We are exempt from Swiss cantonal and communal tax on income derived outside Switzerland, and we are also granted participation relief from Swiss federal tax for qualifying dividend income and capital gains related to the sale of qualifying investments in subsidiaries. We expect that the participation relief will result in a full exemption of participation income from Swiss federal income tax.

We provide for income taxes based on the laws and rates in effect in the countries in which operations are conducted, or in which we or our subsidiaries are considered resident for income tax purposes. The relationship between our pre-tax income or loss and our income tax provision or benefit varies from period to period as a result of various factors which include changes in total pre-tax income or loss, the jurisdictions in which our income is earned, the tax laws in those jurisdictions and in our operating structure.

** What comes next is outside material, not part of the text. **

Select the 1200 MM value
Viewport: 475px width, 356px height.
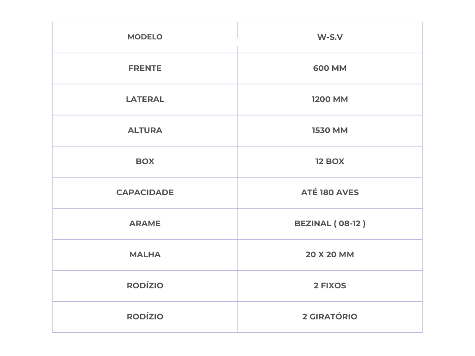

Our income tax (provision) benefit from continuing operations consisted of the following:
 
Year Ended December 31,
(Dollars in millions)
2016
 
2015
 
2014
Total Current Provision
$
(115
)
 
$
(303
)
 
$
(350
)
Total Deferred (Provision) Benefit
(381
)
 
448

 
66

(Provision) Benefit for Income Taxes
$
(496
)
 
$
145

 
$
(284
)


Weatherford records deferred tax assets for net operating losses and temporary differences between the book and tax basis of assets and liabilities that are expected to produce tax deductions in future periods. The ultimate realization of the deferred tax assets is dependent upon the generation of future taxable income during the periods in which those deferred tax assets would be deductible. The Company assesses the realizability of its deferred tax assets each period by considering whether it is more likely than not that all or a portion of the deferred tax assets will not be realized. The Company considers all available evidence (both positive and negative) when determining whether a valuation allowance is required. The Company evaluated possible sources of taxable income that may be available to realize the benefit of deferred tax assets, including projected future taxable income, the reversal of existing temporary differences, taxable income in carryback years and available tax planning strategies in making this assessment. The realizability of the deferred tax assets is dependent upon judgments and assumptions inherent in the determination of future taxable income, including factors such as future operation conditions (particularly as related to prevailing oil prices and market demand for our products and services).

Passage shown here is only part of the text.